A year from now, someone will write a great story about the class of 2021's college application essays. Not the good essays, but those written by white kids from northern Virginia and suburban Nashville and the entire state of Connecticut who try to fit a hand-me-down BMW, an annual family trip to Bermuda, and their intermittent participation in their church’s Adopt-a-Highway program into an answer to "How has overcoming adversity defined who you are today?"

In normal years, these essays are terrible. (I know because I wrote several of them, all of which have been mercifully lost to the corrupted hard drive of a Gateway 2000.) This year, they'll surely be much worse. If the white adults of 2020 are any indication, the white college applicants of 2020 will replace their strained stories of disadvantage with eager claims of privilege, pronouncing themselves awake, remorseful, and reformed. I have been called out, they’ll say. WE ARE THE PROBLEM. i’m sorry please forgive me. I’ve failed. WE DID NOT SPEAK UP. Given how poorly PR professionals navigated these attempts at asking for credit by taking the blame, I feel for (and want to hear from) the college admissions officers who have to slog through thousands of teenage versions.

This genre of self-flagellations and confessions, though often unhelpful and sometimes offensive, emerged as one of the ways white people responded to last summer’s protests. For better or for worse, this, I thought, was the new normal. 

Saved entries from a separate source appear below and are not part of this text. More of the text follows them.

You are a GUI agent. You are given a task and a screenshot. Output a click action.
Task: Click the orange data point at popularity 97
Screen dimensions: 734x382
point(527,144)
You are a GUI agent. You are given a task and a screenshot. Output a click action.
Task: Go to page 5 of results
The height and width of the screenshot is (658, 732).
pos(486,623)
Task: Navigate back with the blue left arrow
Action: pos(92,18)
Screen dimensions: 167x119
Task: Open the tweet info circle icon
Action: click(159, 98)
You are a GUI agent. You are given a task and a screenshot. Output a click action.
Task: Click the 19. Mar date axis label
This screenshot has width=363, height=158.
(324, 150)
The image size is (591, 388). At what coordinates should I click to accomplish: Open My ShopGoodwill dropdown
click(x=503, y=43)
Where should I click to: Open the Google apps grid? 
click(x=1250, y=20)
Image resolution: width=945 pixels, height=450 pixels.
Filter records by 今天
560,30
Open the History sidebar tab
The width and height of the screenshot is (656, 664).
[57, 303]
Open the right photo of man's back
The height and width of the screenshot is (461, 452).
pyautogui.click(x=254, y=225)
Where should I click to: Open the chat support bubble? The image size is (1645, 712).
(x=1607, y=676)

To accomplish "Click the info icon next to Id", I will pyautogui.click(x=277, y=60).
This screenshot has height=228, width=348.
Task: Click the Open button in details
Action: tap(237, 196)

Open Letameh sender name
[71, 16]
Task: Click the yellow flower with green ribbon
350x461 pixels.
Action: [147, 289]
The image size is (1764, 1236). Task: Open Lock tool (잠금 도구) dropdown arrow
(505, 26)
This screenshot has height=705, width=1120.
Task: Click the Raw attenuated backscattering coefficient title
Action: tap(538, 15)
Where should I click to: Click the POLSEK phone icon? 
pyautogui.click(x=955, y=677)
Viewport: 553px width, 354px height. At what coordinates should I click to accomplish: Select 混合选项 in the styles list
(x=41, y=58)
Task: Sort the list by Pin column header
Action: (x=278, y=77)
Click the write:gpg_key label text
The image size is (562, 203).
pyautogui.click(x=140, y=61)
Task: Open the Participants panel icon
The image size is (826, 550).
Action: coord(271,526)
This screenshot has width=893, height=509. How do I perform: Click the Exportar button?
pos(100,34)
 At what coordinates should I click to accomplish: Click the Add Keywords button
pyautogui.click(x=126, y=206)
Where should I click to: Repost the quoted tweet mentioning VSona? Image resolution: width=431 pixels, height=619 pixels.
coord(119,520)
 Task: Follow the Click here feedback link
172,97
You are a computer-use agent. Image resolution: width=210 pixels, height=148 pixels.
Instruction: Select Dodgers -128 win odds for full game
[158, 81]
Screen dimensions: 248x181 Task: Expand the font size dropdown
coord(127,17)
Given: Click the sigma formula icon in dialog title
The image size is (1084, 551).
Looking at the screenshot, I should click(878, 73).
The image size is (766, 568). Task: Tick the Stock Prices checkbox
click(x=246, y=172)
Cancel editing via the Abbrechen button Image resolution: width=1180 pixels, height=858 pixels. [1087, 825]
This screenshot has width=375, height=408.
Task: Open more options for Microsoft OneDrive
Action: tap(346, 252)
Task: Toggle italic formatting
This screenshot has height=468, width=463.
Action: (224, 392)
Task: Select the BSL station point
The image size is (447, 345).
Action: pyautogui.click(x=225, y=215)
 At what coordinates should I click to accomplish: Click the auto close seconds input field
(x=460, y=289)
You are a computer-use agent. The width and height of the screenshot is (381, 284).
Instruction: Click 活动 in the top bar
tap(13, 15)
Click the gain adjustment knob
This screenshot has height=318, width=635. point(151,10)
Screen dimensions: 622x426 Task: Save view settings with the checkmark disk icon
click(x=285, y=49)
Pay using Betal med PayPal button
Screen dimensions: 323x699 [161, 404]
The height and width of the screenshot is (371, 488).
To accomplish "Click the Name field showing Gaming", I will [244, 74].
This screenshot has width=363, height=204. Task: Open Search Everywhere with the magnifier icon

Until it wasn’t. Last week, we found ourselves taking another trip around this awful merry-go-round of racial violence when a white man murdered eight people, six of whom were Asian women, in Atlanta. People quickly responded in ways similar to last summer: standing with Asian communities, organizing marches and protests, and compelling people to educate themselves that these murders are just a sharp edge to a long history of anti-Asian racism in the United States. 

But, so far at least, the apologies are missing. I haven’t seen any statements taking blame for “not doing enough” to stop what happened in Atlanta or the underlying disease that caused it. If anything, the posts in my feeds (which obviously represent a sliver of what’s being said, and perhaps a very unrepresentative one) that address who’s at fault suggest the opposite, demanding that “we” hold “people” who stay silent accountable.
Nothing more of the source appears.